Water vapour fluxes and their impact under elevated CO 2 in a C4‐tallgrass prairie

We measured leaf‐level stomatal conductance, xylem pressure potential, and stomate number and size as well as whole plant sap flow and canopy‐level water vapour fluxes in a C4‐tallgrass prairie in Kansas exposed to ambient and elevated CO 2 . Stomatal conductance was reduced by as much as 50% under elevated CO 2 compared to ambient. In addition, there was a reduction in stomate number of the C4 grass, Andropogon gerardii Vitman, and the C3 dicot herb, Salvia pitcheri Torr., under elevated CO 2 compared to ambient.

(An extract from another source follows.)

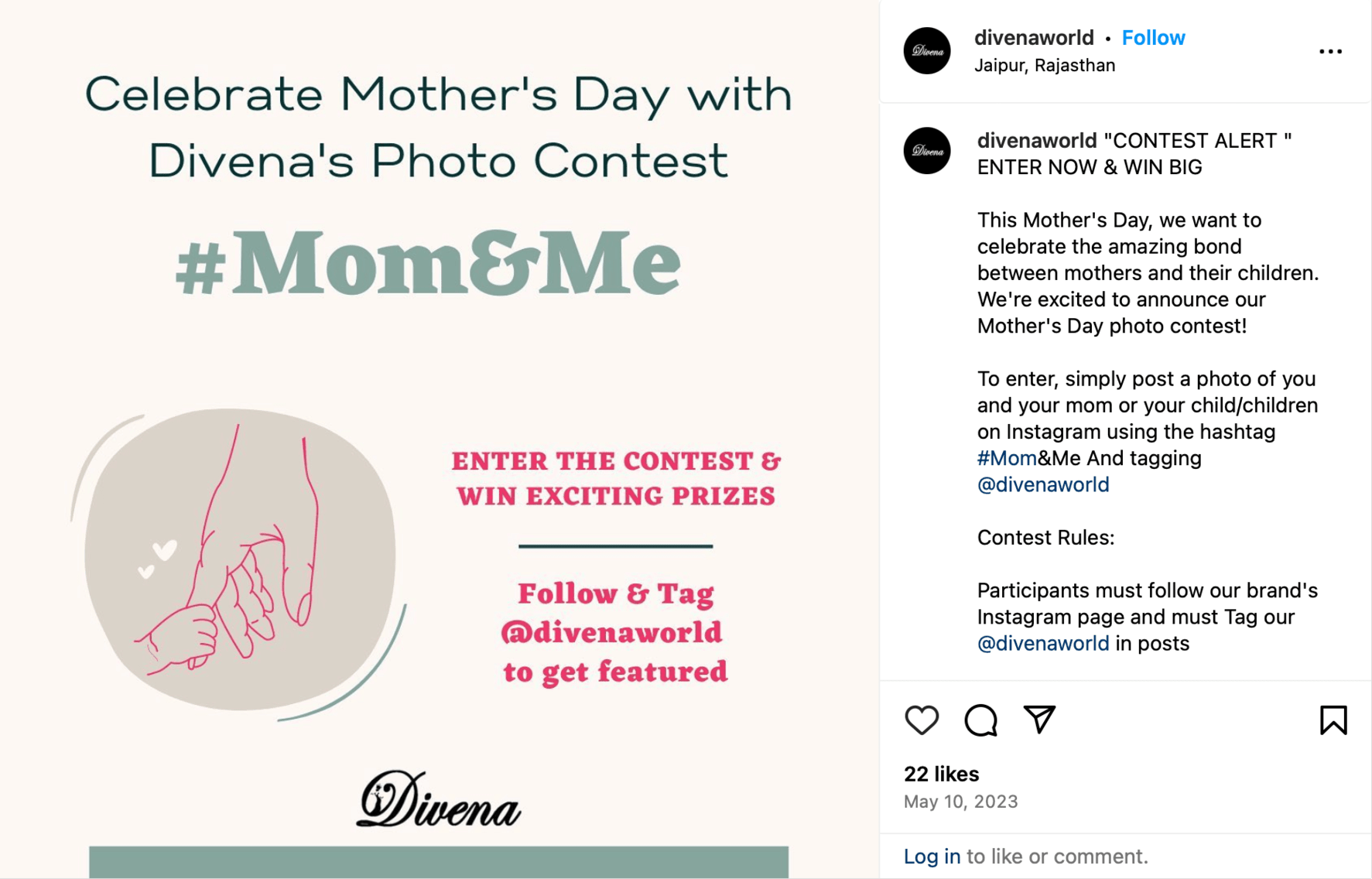Click the divenaworld profile avatar in the header
Image resolution: width=1372 pixels, height=879 pixels.
(926, 50)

The result was an improved water status for plants exposed to elevated CO 2 which was reflected by a less negative xylem pressure potential compared to plants exposed to ambient CO 2 . Sap flow rates were 20 to 30% lower for plants exposed to elevated CO 2 than for those exposed to ambient CO 2 . At the canopy level, evapotranspiration was reduced by 22% under elevated CO 2 . The reduced water use by the plant canopy under elevated CO 2 extended the photosynthetically‐active period when water became limiting in the ecosystem. The result was an increased above‐ and belowground biomass production in years when water stress was frequent.